Direction voiture pendant que Chemise rose commence à faire ce qu'il doit considérer comme "des blagues" aux personnes endormis. Je jette le sac dans le coffre. Elle s'installe côté passager, je mets le contact et Mogwai nous accueille avec "Friend of the Night". Perdu, il est 10h du mat. Je commence à rouler.
"T'écoutes ça toi?
-Ma voiture, oui.
-C'est l'album?
-Une compil.
-Ok.
-Tu t'appelles comment déjà?
-Alysse.
-Alice?
-Alysse. Comme Abysse mais avec un "L""
Oh. Pourquoi pas. Je passe devant un point recyclage sans m'arrêter. Elle ne dit rien. La main par la fenêtre, elle joue avec l'air en rythme. Ses cheveux volent en tout sens sans qu'elle cherche à les recoiffer. Je roule dans un nid-de-poule à force de la regarder. Son maquillage, d'hier, est plutôt fatigué. J'arrive dans la ville d'à côté. Je m'arrête au milieu de la route avec le clignotant, à côté d'un autre point recyclage. Je check la passagère, savoir si celui-ci est à sn goût. Elle lève sa main pour me signifier d'attendre un peu. J'attends un peu. Law prend le relais de Mogwai. Elle me fait un signe de tête en avant, "allez roule". J'enlève le clignotant et repars tout droit. Je roule sans réfléchir.
"T'as envie de rentrer?
-Voir tous ces cons se rhabiller? Non. Et toi?
-... On va voir la mer?
-Pourquoi pas."
Bon. Je prends l'autoroute, pendant que la musique défile. RATM, Archive, Nirvana, Tiersen, DFA1979, QOTSA... Ce qui est bien avec 4,7 Go de musique en mp3, c'est que quand on a tout écouté on peut remettre au début, on redécouvre. Je suis en plein solo de Sleep Now In the Fire lorsqu'elle me demande :
"Qui es-tu?"
De surprise, j'en roule sur la bande d'arrêt d'urgence. Cela fait depuis que j'ai 15 ans que j'ai arrêté de me poser cette question.
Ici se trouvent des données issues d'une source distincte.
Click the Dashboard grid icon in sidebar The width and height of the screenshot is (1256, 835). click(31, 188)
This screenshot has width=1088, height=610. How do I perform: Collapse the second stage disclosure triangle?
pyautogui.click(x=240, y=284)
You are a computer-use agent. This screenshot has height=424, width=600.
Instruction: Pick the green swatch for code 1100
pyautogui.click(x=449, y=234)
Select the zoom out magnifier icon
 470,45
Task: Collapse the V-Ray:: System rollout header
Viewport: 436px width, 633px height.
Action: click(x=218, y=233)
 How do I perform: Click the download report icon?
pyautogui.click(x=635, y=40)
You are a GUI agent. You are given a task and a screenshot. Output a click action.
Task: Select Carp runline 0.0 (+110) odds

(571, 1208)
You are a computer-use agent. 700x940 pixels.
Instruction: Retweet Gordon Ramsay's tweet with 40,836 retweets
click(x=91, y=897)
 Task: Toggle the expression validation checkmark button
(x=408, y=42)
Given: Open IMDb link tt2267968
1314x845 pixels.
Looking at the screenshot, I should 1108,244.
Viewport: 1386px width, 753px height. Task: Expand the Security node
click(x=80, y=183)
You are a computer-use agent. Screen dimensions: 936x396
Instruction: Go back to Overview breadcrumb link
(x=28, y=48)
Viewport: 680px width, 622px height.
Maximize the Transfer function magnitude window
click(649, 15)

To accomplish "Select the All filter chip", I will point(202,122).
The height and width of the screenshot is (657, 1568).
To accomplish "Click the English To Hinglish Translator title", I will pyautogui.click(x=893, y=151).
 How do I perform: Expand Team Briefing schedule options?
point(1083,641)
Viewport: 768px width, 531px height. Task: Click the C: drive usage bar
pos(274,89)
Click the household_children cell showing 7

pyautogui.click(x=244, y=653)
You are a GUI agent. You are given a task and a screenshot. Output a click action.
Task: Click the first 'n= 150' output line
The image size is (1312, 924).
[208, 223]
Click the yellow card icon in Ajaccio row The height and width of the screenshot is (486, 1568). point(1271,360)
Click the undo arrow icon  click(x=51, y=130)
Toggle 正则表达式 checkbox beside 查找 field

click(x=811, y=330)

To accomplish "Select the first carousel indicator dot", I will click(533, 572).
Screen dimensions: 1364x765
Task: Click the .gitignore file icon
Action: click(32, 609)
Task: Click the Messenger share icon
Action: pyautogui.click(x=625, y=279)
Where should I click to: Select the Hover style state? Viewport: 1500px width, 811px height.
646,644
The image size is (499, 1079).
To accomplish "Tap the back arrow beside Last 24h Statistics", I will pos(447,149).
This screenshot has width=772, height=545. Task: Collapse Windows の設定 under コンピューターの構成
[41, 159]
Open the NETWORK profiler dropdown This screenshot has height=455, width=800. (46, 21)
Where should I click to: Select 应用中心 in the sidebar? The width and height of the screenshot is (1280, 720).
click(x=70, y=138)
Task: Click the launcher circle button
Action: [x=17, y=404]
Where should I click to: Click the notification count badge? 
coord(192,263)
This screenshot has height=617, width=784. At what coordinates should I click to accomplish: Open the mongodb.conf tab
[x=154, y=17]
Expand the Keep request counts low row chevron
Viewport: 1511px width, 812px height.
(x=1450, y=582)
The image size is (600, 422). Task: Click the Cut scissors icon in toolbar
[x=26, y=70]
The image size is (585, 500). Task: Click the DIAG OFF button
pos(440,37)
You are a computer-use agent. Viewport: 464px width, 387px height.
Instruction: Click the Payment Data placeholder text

"Juste un type. Un spectateur, un branleur. Et toi?
-Je me pose plus la question depuis que j'ai 14 ans.
-Précoce."
Elle me regarde comme si elle avait compris. Ce doit être le cas. Merde. Elle me regarde. Comme si elle avait tout compris. Comme si elle savait tout, mieux que moi. Depuis toujours. Waow. Rrrreeeegggaaaaarrrde la rouuuute ! Je m'arrache de son emprise, "mes neurones rentrent au bercail".
"Hum. T'as faim?
-Ca dépend, t'as quoi?
-Une aire d'autoroute à 800 mètres, et une carte bleue.
-Je prends."
Deux maxi sandwiches, un cherry coke, un paquet de chips, un pot de glace. 12,79 euros. La vache. Enfilés en 15 minutes, et on repart.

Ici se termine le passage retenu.